Task item
The following data has a line with "Select the Global Router Hooks menu item" and a line with "This screenshot has width=1568, height=783.". Write out exactly those lines and all the lines between them.

Raw data

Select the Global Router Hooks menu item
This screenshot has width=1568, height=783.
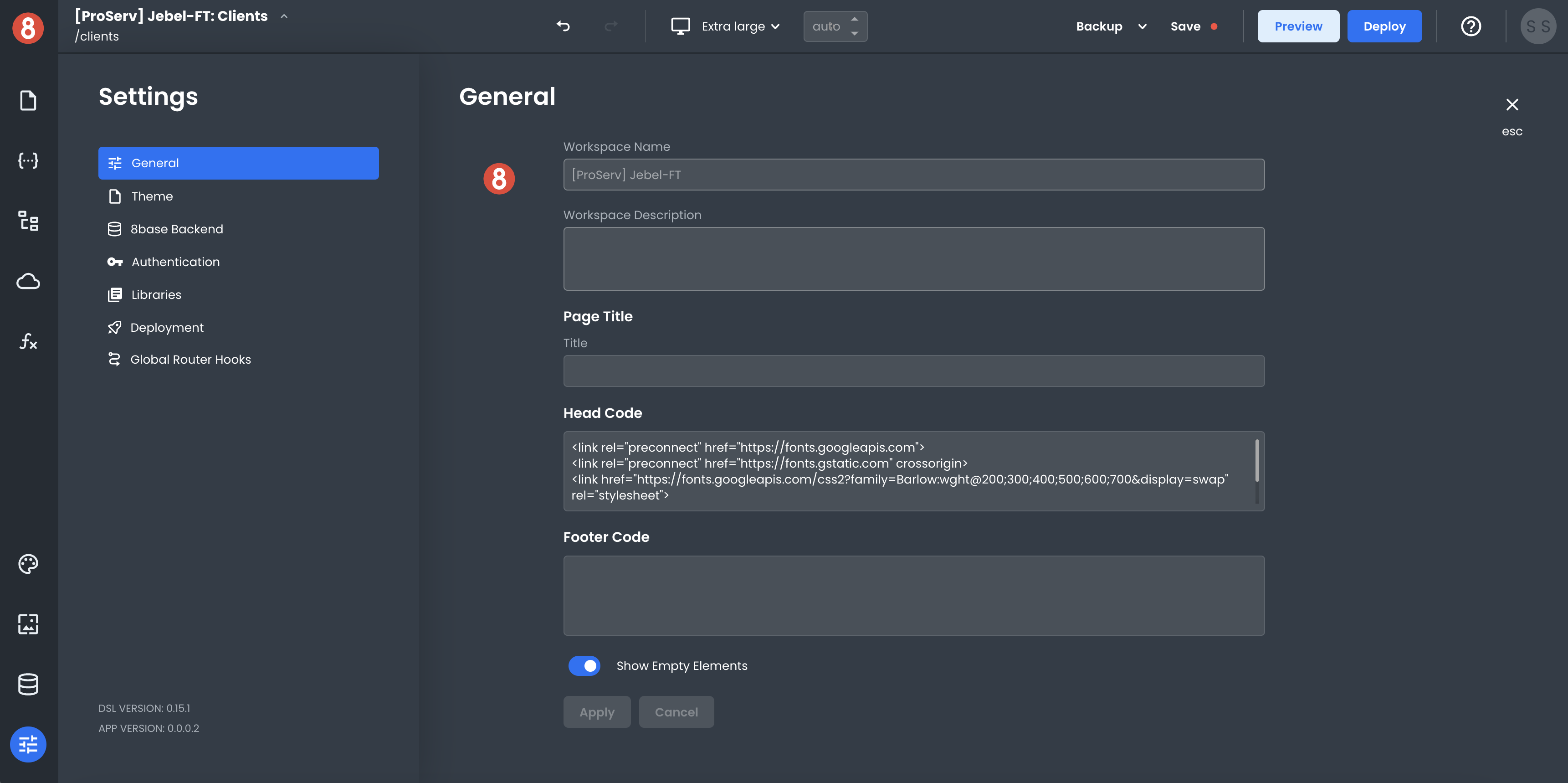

==

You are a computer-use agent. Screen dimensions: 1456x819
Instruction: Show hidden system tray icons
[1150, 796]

Response
Select the Global Router Hooks menu item
This screenshot has width=1568, height=783.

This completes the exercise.